Data for review START
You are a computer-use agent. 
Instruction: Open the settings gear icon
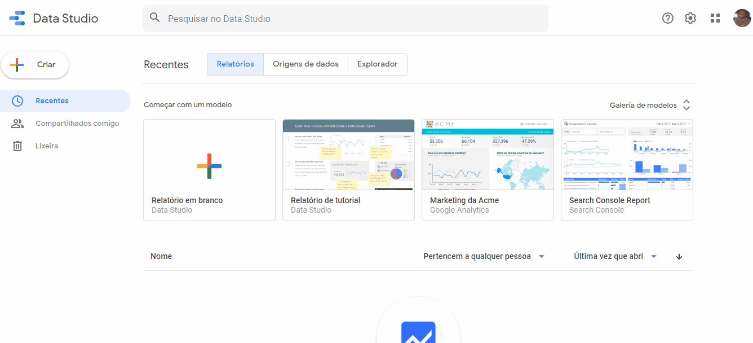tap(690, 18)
Data for review END
Data for review START
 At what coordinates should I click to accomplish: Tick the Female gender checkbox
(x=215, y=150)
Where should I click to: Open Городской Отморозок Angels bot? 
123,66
Data for review END
Data for review START
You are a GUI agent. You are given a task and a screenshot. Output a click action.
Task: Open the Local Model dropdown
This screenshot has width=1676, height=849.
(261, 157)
Data for review END
• **Exercise details**
Search the entries above for lines holding the string "agent", then report only how many there are.

• **Task output**
2